Exercises:
[1] In the Tyler and Jeffrey excerpt, who does Tyler worry may actually be in charge instead of the doctors?
[2] Please continue the Tyler and Jeffrey excerpt from its final sentence.

Excerpt:
---
And then there's Tyler gives the libertarian critique, at least the one of the George Mason variety:

One of my worries is that the doctors are not actually in charge. It may be the lawyers, which is . . . We’re in a law school, but still, if I may say, in some ways a step down.
To some extent you have people voting on the baby, not all of whom even know who the baby is or what the baby’s symptoms are. The differential diagnostics may exist in a kind of platonic realm, but you are more optimistic about them than I am.

Jeffrey responds well:
I believe that knowledge matters and that the more clarity, the more evidence, the more appropriate an analysis, the more likely we can find a good outcome to things. Many people are cynical. I tend not to be. I’m sometimes accused of being gullible as a result, or being too soft in the face of whatever. But I believe that there’s a way to reach an agreement, typically, among pretty conflictual and often pretty antagonistic actors.I tend to believe there’s a way out of a crisis, and I tend to believe that a lot of what poses as either pure zero-sum struggle or harsh ideological conflict is often resolvable by good, clear ideas, or good, clear evidence, or a good, clear game plan.
---
Supplied material:
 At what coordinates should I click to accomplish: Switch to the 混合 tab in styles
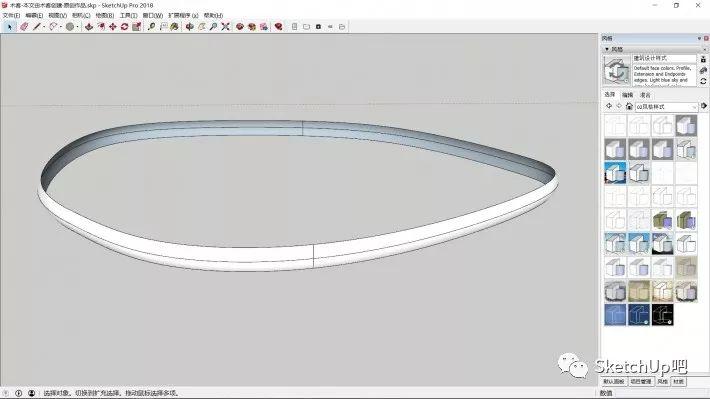pyautogui.click(x=645, y=95)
---
Results of the tasks:
[1] The lawyers.

[2]
You'll never get anywhere without the optimism Jeffrey talks about, but when the "best chance" of succeeding is not very high, shouldn't you revert your attention -- your expertise, to things you actually can change? For example:
For me, the biggest, most complicated mess that we’re in that is like the one you’re describing is climate change. Which in my now 43 years of thinking about economics, so it’s a long time, is the most complicated mess that I can imagine. It’s got every attribute of just a terrible, terrible problem. It’s global, it’s long-term, it’s uncertain. It’s got vested interests, it’s got hugely unequal payoffs, it’s got everything wrong with it as a problem.
 Okay, now, how much work are you going to put into solving global warming? One one hand it won't be solved without clarity, evidence, appropriate analysis, and knowledge... On the other hand it is the most complicated mess in his 43 years of thinking about economics, shouldn't you divert your attention elsewhere?

On another subject, his response to worries about African premature de-industrialization:

I don’t think that there’s any magic to manufacturing. What there is crucially is a need for all developing countries to export. You need to export because you need to import technology. Manufacturing has been a route to export earnings, to earning a place in the world that allows you to import the technology which 99.9 percent comes from outside your country.
The question to ask for Africa is how is it going to pay its way in the world? Not whether it’s going to have manufacturing or not.

No development economics talk is complete without a mention of China. What will happen with China now, and what do they need to do?

What’s happened of fundamental significance for the world is that East Asia has become the third growth pole in the world, or arguably the second, because for the first 200 years of modern economic growth, it was all the North Atlantic. 
You could call that two regions or one depending on how you want to define it, but it was the US and Europe that defined 90 percent of the technological advance that created the underlying dynamics to which the whole rest of the world would engage in catching up, integration, or falling under imperial rule, or whatever it was.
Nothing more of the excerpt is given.